● Text under study:

--- START ---

# [SOLVED] Display problems with HP G62-b28SA



## trebor85 (Feb 24, 2013)

Display problems with HP G62-b28SA

Hi
I have a G62-b28SA laptop. It boots up as normal but the screen stays blank. I trid disconnecting the hard drive then plugging it back in, and that solved it. Then I shut it down and tried booting it back up and still had the same problrm. So then I disconnected the battery and booted it up with just the av power suply plugged in and then again it botted up as nomal. Then I shut it down reconnected the battery and same problem again. I repeated the same steps again and now nothing it still has a blank screen but it sounds to be booting up as normal. Any ideas on what the problem is?
Thank you.

P.s also I have tride connecting it to a tv via a hdmi cable and it says on tv screen no signal.


----------



## T_Rex (Oct 21, 2012)

*Re: Display problems with HP G62-b28SA*

Hi, wecome here, if i were you, i would contact the manufacturer, i'm sure they can at the very least shed some light on the issue, and they may be familiar that issue. Try that first and report back.


----------



## trebor85 (Feb 24, 2013)

*Re: Display problems with HP G62-b28SA*



ChronoGeek said:


> Hi, wecome here, if i were you, i would contact the manufacturer, i'm sure they can at the very least shed some light on the issue, and they may be familiar that issue. Try that first and report back.


I will do cheers.


----------



## T_Rex (Oct 21, 2012)

--- END ---

● Given material:
--- START ---

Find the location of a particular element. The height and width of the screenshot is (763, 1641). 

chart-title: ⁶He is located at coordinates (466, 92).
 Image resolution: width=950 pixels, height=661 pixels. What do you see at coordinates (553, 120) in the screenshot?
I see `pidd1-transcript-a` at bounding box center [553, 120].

--- END ---

● Exercise:
Can you give the stretch of the HP laptop display thread from "# [SOLVED] Display" through "the problem is?" again, with "battery" swapped for "battery pack"? The lines are unrelated to the HP laptop display thread.

● Answer to this task:
# [SOLVED] Display problems with HP G62-b28SA



## trebor85 (Feb 24, 2013)

Display problems with HP G62-b28SA

Hi
I have a G62-b28SA laptop. It boots up as normal but the screen stays blank. I trid disconnecting the hard drive then plugging it back in, and that solved it. Then I shut it down and tried booting it back up and still had the same problrm. So then I disconnected the battery pack and booted it up with just the av power suply plugged in and then again it botted up as nomal. Then I shut it down reconnected the battery pack and same problem again. I repeated the same steps again and now nothing it still has a blank screen but it sounds to be booting up as normal. Any ideas on what the problem is?